■ **TEXTAUSZUG**:
# # # # # # #

Kinder Jugend Kultur und mehr - Logo
Kinder Jugend Kultur Und mehr...
Szenenfoto aus "Wir töten Stella" im Theater Spielraum
Szenenfoto aus "Wir töten Stella" im Theater Spielraum
17.02.2024

Alle sehen das Unheil kommen – und schauen weg

Marlen Haushofers parabelhafte Novelle „Alle töten Stella“ in einer mehr als gelungenen Inszenierung im Theater Spielraum (Wien).

Minutenlang sitzt sie wie eine Statue da. Und drückt schon aus was sie als ersten Satz sagen wird. Und was sich die 1¼ Stunden durchziehen wird – auch wenn er äußerlich nicht stimmen mag. Aber innen drin in ihr, in der Hauptfigur. In Anna, der Erzählerin, der Schreiberin von „Wir töten Stella“, einer dichten, oft atem-beraubenden und sogar parabelhaften rund 50 Seiten-Novelle (je nach Ausgabe) von Marlen Haushofer.

Szenenfoto aus
Szenenfoto aus „Wir töten Stella“ im Theater Spielraum

Reduziert auf den Hauptstrang und mit einer Figur weniger (Annas Tochter Annette) ist eine dramatisierte Version dieser Erzählung nun im Theater Spielraum (Wien-Neubau) zu erleben. Wahrhaft zu erleben – das macht die Bühnenfassung, das Schauspielensemble sowie nicht zuletzt die Bühne, die Kostüme und die Ausstattung sowie das Lichtkonzept.

Szenenfoto aus
Szenenfoto aus „Wir töten Stella“ im Theater Spielraum

„Ich bin allein.“ Das ist auch der erste Satz der Novelle. Getreu dem Motto dieses kleinen, feinen Theaters im ehemaligen Erika-Kino „Wir nehmen Texte beim Wort“ hält sich die Bühnenfassung praktisch ausschließlich an die Worte Marlen Haushofers. Die Co-Chefin des Theaters, Nicole Metzger, die hier auch Regie führte, hat sie „nur“ in Dialoge der handelnden Personen aufgeteilt – manchmal mit Wiederholungen, bzw. ganz wenigen Hinzufügungen. So wiederholen im Stück Annas Ehemann Richard und ihr Sohn Wolfgang den Satz – aus der Außenperspektive „Du bist allein.“

Szenenfoto aus
Szenenfoto aus „Wir töten Stella“ im Theater Spielraum

Bürgerliche Fassade

Egal ob allein auf der Bühne oder mit den beiden Familienangehörigen und der später vorübergehend bei ihnen wohnenden Stella – Alice Schneider lässt diese Einsamkeit auch mitten unter den anderen spüren. Aber auch ihr Grübeln, ihr Nachdenken – immerhin schreibt diese Anna gerade rückblickend über die Katastrophe, die getötete Stella. Und hält nicht einmal das Leben in Form eines kleinen piepsenden Vogels im Garten vor ihrem Fenster aus. Ist innerlich, emotional auch irgendwie tot.

# # # # # # #

■ **MATERIAL**:
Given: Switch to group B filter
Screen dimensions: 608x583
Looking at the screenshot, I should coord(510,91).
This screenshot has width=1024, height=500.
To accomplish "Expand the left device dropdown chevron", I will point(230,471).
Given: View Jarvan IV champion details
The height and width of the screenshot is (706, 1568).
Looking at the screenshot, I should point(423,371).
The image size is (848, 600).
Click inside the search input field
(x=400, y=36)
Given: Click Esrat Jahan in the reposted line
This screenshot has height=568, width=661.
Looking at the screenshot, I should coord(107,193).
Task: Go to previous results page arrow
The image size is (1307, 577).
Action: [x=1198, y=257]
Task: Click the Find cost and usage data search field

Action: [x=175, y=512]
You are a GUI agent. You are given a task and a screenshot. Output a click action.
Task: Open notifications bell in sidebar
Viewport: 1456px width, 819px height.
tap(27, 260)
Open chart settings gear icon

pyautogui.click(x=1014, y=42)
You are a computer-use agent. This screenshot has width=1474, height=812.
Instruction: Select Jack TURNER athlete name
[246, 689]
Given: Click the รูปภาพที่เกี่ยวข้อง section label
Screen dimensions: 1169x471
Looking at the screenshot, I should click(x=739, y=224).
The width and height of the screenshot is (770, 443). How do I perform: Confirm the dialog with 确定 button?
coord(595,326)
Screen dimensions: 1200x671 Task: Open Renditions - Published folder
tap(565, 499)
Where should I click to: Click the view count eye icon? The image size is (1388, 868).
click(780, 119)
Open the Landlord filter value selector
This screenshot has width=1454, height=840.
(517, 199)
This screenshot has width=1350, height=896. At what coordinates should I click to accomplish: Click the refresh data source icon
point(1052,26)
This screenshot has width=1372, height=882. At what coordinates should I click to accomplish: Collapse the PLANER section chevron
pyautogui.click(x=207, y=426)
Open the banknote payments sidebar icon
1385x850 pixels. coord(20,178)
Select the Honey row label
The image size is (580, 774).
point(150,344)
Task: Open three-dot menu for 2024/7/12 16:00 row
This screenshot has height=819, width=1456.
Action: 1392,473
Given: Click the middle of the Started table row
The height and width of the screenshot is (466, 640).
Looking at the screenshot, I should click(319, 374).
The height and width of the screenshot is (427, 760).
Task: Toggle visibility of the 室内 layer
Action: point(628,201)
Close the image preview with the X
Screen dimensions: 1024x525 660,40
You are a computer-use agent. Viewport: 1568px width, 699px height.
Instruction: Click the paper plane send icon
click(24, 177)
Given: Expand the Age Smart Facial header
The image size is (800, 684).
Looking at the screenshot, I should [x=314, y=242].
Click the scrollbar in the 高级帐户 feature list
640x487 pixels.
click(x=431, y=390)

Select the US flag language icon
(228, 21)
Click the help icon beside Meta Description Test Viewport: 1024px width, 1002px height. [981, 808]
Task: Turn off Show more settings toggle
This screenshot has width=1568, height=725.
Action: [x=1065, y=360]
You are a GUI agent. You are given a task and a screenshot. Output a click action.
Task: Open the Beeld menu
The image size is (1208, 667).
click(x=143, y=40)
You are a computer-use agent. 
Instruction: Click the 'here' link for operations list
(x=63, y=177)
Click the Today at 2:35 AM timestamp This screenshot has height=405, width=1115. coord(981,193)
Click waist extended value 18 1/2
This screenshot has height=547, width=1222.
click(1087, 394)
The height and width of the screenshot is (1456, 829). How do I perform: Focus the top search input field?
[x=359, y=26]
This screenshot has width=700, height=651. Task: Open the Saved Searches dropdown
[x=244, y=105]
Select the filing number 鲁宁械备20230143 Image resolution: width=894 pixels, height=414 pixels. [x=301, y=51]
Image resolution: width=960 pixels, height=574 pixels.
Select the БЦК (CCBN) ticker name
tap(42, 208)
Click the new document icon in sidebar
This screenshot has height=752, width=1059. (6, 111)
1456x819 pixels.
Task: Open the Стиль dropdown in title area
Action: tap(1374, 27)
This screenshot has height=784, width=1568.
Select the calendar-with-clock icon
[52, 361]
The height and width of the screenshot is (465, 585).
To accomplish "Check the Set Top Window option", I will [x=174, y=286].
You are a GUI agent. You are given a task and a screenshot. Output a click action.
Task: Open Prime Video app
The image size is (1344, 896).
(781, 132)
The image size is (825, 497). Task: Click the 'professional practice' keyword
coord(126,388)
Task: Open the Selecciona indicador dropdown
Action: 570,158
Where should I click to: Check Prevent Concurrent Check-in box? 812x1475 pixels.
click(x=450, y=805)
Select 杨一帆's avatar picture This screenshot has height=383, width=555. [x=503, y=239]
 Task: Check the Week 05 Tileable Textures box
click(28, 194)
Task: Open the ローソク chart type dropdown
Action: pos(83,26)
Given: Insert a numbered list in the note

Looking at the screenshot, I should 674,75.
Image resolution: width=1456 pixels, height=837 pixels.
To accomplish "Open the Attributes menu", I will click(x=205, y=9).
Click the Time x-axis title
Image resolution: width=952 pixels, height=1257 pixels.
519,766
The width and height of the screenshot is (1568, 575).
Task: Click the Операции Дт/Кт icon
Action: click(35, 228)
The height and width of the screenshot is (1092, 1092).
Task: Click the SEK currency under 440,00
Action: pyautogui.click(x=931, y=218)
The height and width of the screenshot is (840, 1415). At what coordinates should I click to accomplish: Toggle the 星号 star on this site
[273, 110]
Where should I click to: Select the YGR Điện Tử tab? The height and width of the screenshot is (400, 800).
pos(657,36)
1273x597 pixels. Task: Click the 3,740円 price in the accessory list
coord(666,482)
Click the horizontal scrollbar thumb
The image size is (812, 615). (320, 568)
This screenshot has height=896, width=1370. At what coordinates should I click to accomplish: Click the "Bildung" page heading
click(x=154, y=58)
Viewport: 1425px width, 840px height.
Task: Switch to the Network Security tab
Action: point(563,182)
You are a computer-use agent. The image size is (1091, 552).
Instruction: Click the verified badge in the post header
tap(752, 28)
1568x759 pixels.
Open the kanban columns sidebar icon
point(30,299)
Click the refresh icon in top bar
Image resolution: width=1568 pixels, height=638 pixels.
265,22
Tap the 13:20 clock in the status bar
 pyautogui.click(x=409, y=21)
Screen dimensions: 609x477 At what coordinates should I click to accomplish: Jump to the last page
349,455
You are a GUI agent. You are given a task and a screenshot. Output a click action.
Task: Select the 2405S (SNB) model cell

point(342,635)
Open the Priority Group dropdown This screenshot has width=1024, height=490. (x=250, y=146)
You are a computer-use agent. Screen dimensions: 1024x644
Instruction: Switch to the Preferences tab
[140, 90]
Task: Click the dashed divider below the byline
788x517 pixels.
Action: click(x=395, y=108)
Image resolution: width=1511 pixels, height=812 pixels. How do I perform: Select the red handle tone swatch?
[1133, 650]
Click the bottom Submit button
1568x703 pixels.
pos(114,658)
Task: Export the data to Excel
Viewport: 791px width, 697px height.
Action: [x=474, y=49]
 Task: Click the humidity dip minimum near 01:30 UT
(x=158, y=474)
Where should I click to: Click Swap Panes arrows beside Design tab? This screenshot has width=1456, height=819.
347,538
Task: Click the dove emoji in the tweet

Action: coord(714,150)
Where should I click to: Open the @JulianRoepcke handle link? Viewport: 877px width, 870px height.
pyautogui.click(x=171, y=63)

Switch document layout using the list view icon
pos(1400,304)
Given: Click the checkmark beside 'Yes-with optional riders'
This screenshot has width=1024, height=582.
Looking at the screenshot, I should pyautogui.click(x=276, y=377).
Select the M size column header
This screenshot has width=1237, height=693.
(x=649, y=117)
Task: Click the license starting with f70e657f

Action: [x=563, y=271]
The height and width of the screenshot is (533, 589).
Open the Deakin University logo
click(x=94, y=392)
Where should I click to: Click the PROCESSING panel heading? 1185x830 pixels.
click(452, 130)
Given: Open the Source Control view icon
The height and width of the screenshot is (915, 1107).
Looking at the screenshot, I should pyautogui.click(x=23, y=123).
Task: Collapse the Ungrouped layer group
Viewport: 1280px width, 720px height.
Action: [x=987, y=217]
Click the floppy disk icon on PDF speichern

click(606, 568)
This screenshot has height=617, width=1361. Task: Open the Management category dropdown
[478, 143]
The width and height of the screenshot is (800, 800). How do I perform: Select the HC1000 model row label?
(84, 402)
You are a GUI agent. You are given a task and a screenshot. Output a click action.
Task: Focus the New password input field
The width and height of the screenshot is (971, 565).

# # # # # # #

■ **DEINE AUFGABE**:
Schreib aus der Theaterkritik die Stelle wortgetreu ab, beginnend bei „Minutenlang sitzt sie“ und endend bei „sowie das Lichtkonzept.“. Das Material hat nichts mit der Theaterkritik zu tun.

■ **GELÖSTE AUFGABE**:
Minutenlang sitzt sie wie eine Statue da. Und drückt schon aus was sie als ersten Satz sagen wird. Und was sich die 1¼ Stunden durchziehen wird – auch wenn er äußerlich nicht stimmen mag. Aber innen drin in ihr, in der Hauptfigur. In Anna, der Erzählerin, der Schreiberin von „Wir töten Stella“, einer dichten, oft atem-beraubenden und sogar parabelhaften rund 50 Seiten-Novelle (je nach Ausgabe) von Marlen Haushofer.

Szenenfoto aus
Szenenfoto aus „Wir töten Stella“ im Theater Spielraum

Reduziert auf den Hauptstrang und mit einer Figur weniger (Annas Tochter Annette) ist eine dramatisierte Version dieser Erzählung nun im Theater Spielraum (Wien-Neubau) zu erleben. Wahrhaft zu erleben – das macht die Bühnenfassung, das Schauspielensemble sowie nicht zuletzt die Bühne, die Kostüme und die Ausstattung sowie das Lichtkonzept.